*** Data shown

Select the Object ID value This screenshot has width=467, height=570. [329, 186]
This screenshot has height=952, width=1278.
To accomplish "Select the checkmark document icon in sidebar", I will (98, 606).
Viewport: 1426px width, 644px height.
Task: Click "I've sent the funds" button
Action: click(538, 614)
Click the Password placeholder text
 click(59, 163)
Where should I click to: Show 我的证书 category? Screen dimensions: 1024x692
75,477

******

• [Aim] Write out each line of the rows above word for word.

• [Task response]
Select the Object ID value This screenshot has width=467, height=570. [329, 186]
This screenshot has height=952, width=1278.
To accomplish "Select the checkmark document icon in sidebar", I will (98, 606).
Viewport: 1426px width, 644px height.
Task: Click "I've sent the funds" button
Action: click(538, 614)
Click the Password placeholder text
 click(59, 163)
Where should I click to: Show 我的证书 category? Screen dimensions: 1024x692
75,477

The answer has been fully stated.